Artist books are books created as original works of art. Mason Libraries own a growing number of artist books in Special Collections.

So what is an artist book, anyway?

Artists’ books are not easily defined. Simply put, an artist book is a piece of artwork in book form. The content and form of artists’ books are inescapably tied together. As a result, they are able to communicate ideas on multiple levels.

Artists have been creating books for centuries, but artists’ books comprise a new field. The term "artist's book" was originally used to describe books created in the conceptual art movement of the 1970s.

Artists’ books today stand out from earlier creations because the books themselves are considered works of art and not just ways to display art. A typical artist's book is handmade and a limited edition.

Artists’ books defy the traditional book format by going beyond simple text with visual images, unfolding pages, unusual bindings, and molded cases.

They come in a range of shapes, sizes, materials, and subjects.

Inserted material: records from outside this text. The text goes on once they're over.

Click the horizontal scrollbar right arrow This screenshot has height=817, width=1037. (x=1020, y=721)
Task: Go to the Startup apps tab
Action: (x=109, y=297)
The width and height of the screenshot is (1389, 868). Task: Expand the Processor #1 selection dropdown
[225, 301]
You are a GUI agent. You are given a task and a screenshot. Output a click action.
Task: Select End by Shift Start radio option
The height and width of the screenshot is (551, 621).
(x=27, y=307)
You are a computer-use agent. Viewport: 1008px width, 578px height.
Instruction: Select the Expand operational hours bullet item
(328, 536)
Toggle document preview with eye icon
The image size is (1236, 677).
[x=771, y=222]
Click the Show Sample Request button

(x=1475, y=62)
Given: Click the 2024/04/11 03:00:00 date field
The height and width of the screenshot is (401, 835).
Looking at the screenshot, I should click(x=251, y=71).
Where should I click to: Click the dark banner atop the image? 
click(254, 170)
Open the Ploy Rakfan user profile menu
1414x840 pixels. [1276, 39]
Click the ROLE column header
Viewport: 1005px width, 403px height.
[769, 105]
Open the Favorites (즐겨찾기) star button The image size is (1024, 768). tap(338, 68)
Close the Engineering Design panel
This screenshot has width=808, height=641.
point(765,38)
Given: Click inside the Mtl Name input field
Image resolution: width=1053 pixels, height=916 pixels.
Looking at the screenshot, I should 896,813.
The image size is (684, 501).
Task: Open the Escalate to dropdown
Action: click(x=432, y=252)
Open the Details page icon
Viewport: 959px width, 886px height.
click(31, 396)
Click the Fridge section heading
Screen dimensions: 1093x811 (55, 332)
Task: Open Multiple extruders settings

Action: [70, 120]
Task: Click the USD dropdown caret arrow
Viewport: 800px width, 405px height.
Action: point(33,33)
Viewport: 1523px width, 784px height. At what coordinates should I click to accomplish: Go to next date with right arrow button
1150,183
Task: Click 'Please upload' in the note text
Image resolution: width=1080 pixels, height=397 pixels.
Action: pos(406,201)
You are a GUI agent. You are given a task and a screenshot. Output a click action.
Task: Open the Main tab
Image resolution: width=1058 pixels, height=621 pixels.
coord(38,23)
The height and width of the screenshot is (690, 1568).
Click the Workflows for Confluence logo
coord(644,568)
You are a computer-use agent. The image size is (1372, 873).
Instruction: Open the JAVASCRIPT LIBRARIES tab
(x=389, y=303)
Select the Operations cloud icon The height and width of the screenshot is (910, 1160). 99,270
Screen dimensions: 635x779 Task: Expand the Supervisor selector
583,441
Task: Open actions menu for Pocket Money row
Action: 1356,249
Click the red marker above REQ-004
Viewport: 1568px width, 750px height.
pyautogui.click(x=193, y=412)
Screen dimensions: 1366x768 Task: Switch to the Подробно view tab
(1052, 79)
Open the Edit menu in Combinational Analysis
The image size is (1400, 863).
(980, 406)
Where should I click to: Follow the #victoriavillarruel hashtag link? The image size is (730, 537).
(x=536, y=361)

One book may be created out of handmade paper, one out of metal, and another out of wood. Some artists’ books are miniature and others are gigantic.

Author and artist Johanna Drucker provides a thought-provoking explanation of artists books below.

Defining Artists Books

"Artists' books take every possible form, participate in every possible convention of book making, every possible "ism" of mainstream art and literature, every possible mode of production, every shape, every degree of ephemerality or archival durability.

There are no specific criteria for defining what an artist's book is, but there are many criteria for defining what it is not, or what it partakes of, or what it distinguishes itself from...

Artists' books are a unique genre, ultimately a genre which is as much about itself, its own forms and traditions, as any other art form or activity. But it is a genre as little bound by constraints of medium or form...It's an area which needs description, investigation, and critical attention before its specificity will emerge."